本記事では、人事担当者が押さえておくべき法的ルールと、新入社員を早期に戦力化するための実務上のコツを解説します。
試用期間の基本ルールと法的性質
試用期間は、法律用語では「解約権留保付労働契約」と呼ばれます。これは使用者の解約権が留保された労働契約と解されていまして、判例においても採用の当初に労働者の適格性を判断する十分な資料を収集できないために、後日の調査や観察に基づく最終的な決定を留保する趣旨で、合理的な期間にわたり解約権を留保することは合理性を有するとされています。
主な目的としては、 面接だけでは分からない実務能力、適性、勤務態度などを実際の業務を通じて見極めることにあります。期間については一般的に3〜6ヶ月程度に設定する企業が多いです。
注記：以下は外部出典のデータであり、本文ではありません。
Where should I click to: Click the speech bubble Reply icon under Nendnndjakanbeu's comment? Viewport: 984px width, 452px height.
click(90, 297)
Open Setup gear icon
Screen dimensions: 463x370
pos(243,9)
法律上の制限はありませんが、公序良俗に反するような長すぎる設定(1年など)は無効とされる可能性があります。
労働保険・社会保険の手続きは試用期間中であっても、入社日からの加入が原則となります。年次有給休暇も入社日から6ヶ月継続勤務し、出勤率が8割を超えれば、付与する義務が発生します。
実務で注意すべき3つの重要ポイント
① 「いつでも解雇できる」という誤解
「14日以内なら自由に解雇できる」という解釈は誤りです。労働基準法では、入社14日以内であれば解雇予告の手続き(30日前の予告または手当の支払い)が不要とされているだけで、解雇には「客観的に合理的な理由」と「社会通念上の相当性」が必要です。
② 評価基準の明確化
ミスマッチを防ぐためには、試用期間終了時に何を基準に判断するのかを事前に本人へ共有しておくことが不可欠です。(下記ご参考)
スキル面: どの程度の業務を独力でこなせるか
マインド面: 会社のバリューや文化に適合しているか
勤怠面: 遅刻・欠席の状況や勤務態度
③ フィードバック面談の重要性
期間の終了間際に「不採用」を伝えるのはトラブルの元です。定期的に面談を行い、課題がある場合は「具体的な改善指導」を行い、その記録を必ず残しておくことが重要になります。
試用期間を「見極め」から「育成」の場へ
従業員が独り立ちして成果を出せるようになるまでの包括的な支援(職場への適応、人間関係の構築、企業文化の理解、業務スキルの習得など)を行い、早期に馴染める環境を作ることが職場定着に繋がります。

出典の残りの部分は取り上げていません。